### ACTION ITEM
Your answer should consist of the lines in the following data that contain "computer".

### DATASET RECORDS
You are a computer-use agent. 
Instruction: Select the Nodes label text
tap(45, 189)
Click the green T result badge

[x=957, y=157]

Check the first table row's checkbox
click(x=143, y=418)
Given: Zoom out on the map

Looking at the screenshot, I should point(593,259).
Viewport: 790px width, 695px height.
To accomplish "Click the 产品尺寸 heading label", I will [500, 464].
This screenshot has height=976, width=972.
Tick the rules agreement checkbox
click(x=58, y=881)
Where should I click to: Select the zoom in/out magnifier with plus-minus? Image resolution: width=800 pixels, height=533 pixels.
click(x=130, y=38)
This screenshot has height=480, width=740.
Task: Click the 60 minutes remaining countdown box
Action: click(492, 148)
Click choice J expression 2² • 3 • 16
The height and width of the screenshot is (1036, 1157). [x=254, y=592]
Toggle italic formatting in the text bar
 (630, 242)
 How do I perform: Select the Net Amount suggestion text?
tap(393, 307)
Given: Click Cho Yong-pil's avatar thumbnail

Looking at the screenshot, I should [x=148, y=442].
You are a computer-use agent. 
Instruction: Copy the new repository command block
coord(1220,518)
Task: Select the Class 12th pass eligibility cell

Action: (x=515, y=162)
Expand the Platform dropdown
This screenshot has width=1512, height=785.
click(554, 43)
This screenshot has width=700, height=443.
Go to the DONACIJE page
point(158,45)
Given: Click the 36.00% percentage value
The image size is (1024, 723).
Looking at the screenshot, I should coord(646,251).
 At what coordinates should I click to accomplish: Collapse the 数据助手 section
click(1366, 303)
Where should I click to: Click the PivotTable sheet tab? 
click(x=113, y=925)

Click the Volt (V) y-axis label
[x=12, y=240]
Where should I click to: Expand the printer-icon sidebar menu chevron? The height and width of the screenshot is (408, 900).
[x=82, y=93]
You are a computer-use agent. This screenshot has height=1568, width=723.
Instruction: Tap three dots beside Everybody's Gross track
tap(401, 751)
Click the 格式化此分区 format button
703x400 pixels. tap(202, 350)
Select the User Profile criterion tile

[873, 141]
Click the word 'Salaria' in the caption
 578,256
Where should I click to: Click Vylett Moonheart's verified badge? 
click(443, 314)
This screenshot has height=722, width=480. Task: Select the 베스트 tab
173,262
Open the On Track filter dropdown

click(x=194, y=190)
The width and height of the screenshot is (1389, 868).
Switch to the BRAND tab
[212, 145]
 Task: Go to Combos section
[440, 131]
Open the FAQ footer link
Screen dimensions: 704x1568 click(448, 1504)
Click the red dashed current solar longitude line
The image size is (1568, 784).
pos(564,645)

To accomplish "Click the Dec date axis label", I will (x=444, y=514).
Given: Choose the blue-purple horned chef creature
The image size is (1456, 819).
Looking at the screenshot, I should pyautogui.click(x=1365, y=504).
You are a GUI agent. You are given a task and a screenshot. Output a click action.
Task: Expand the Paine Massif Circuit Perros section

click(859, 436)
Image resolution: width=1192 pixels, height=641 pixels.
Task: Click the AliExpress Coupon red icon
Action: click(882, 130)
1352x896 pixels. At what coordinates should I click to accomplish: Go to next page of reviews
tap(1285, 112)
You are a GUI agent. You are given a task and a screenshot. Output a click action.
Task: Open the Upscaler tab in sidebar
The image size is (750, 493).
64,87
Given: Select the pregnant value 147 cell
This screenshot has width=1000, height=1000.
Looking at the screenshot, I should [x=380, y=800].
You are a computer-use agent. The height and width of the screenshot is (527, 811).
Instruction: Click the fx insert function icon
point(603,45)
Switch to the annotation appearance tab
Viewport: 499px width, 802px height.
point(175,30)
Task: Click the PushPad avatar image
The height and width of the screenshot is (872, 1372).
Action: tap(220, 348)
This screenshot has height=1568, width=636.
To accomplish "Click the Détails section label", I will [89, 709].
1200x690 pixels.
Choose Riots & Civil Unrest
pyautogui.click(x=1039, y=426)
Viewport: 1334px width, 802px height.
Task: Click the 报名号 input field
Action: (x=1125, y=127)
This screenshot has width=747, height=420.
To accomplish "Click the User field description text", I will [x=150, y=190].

### COMPLETED EXERCISE
You are a computer-use agent. 
You are a computer-use agent. 
You are a computer-use agent. This screenshot has height=1568, width=723.
You are a computer-use agent. The height and width of the screenshot is (527, 811).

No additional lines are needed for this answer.